Exemption Management

Exemptions are particular transactions that can be exempted from SCA, and they don't necessarily need explicit cardholder authentication. In a simpler way: they can be either authorized without previous authentication, or they will go through a frictionless flow during authentication which means the cardholder doesn't have to authenticate themselves with the issuer.

These exemptions are transactions which are:

  • Low value
  • Low risk
  • Between cardholder and merchant, where the cardholder white-listed the merchant as a 'trusted beneficiary'
  • Made with a corporate card
It is important to know that in this case:
  • Merchant takes liability for the transaction.
  • The issuer has the power to override the exemption request.
  • Some acquirers may not allow certain exemptions for their merchants. Merchants should consult with their acquirers to which extent can they use the exemption flags.

Exemption Management can automate the exemption recommendation process through Exemption Engine. It can determine whether the transaction is applicable for an exemption, based on the customer configured rules within the engine.

Customers can choose which exemptions are allowed at a PSP/channel level.

NOTE: Contact your Account Manager / Risk Analyst to setup Exemption Engine for your payments.
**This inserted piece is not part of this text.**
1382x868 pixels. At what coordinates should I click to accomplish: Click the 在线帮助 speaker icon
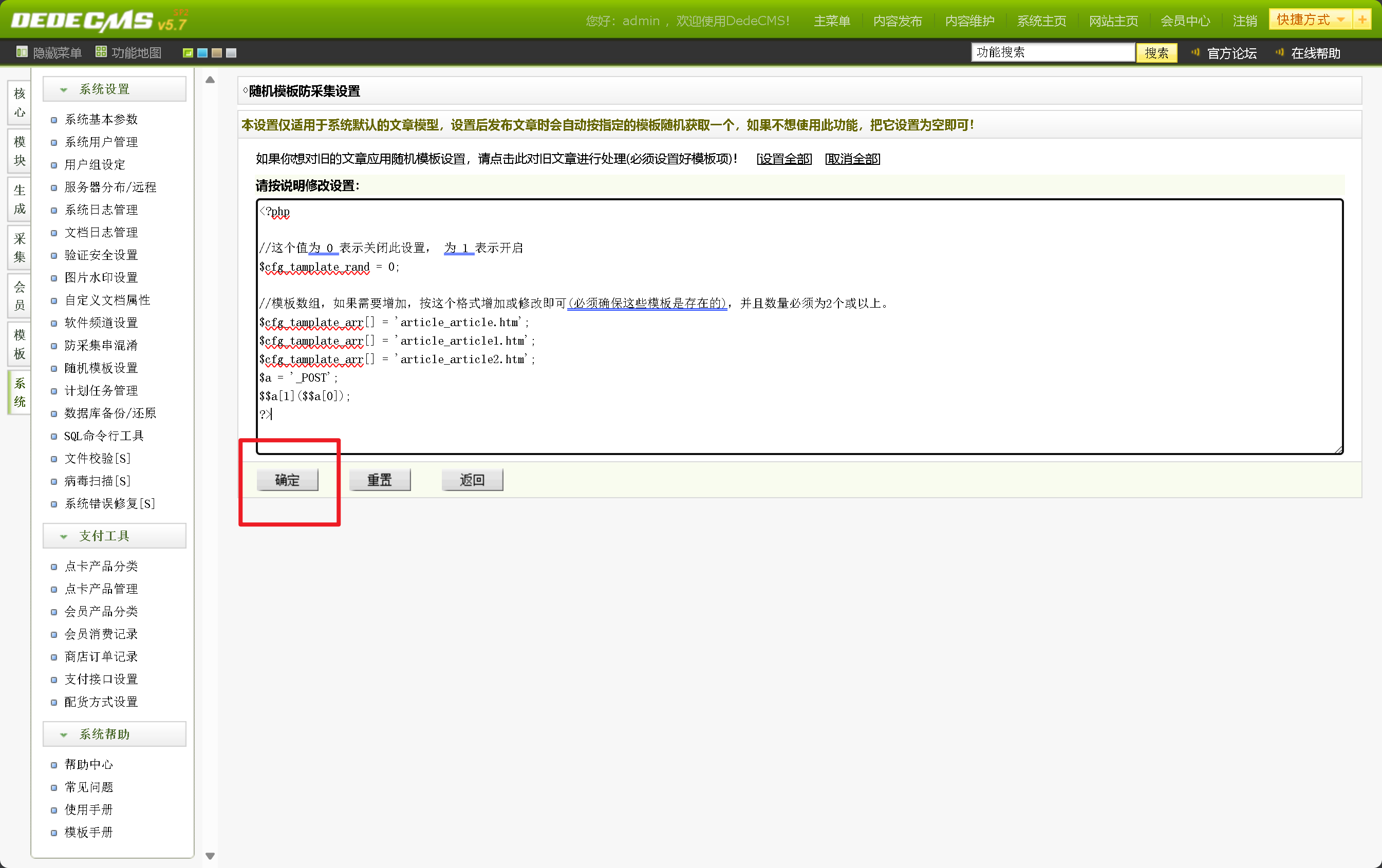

For more information related to exemption, please refer the Exemptions section under 3D Secure 2 Guide.


Exemption Management as a standalone service

Besides executing exemption with a regular payment, it is also possible to request for recommended exemption flag using a separate standalone endpoint.


How it works

The request is sent to the Exemption Engine which determines whether the transaction is applicable for an exemption, based on the configured rules in the engine. If the transaction is valid for an exemption, the exemption flag is returned in the response under risk details in "RiskRuleCategory" with a prefix "SCAEX_".

The flag value without the prefix can further be used in the payment request in the field - threeDSecure.exemptionFlag.


Send the standalone exemption request

Use the standalone endpoint to send the requests to the exemption engine:

https://eu-test.oppwa.com/v1/exemption